DATA FOR THIS EXERCISE Block Start
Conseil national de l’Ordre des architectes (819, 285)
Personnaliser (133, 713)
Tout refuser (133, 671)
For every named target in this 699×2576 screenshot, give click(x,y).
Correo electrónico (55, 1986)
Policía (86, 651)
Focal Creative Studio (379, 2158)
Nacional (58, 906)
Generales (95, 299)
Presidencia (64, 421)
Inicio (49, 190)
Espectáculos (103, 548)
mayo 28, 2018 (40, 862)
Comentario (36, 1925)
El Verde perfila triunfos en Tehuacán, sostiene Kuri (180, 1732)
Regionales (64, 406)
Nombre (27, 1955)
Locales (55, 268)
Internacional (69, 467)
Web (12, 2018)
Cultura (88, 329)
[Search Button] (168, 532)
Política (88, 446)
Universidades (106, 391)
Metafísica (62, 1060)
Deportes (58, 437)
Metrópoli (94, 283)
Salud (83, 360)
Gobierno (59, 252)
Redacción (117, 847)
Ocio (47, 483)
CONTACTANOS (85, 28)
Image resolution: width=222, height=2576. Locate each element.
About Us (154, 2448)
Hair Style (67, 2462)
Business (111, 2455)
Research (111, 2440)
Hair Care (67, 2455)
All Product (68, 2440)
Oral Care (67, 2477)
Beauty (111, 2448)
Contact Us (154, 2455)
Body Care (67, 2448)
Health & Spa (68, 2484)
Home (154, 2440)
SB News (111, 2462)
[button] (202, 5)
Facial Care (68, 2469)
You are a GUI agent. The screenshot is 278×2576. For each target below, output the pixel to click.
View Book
DATA FOR THIS EXERCISE Block End
PROBLEM TO SOLVE: Provide the count of lines above that contain "click", without any other words.

EXERCISE RESULT: 2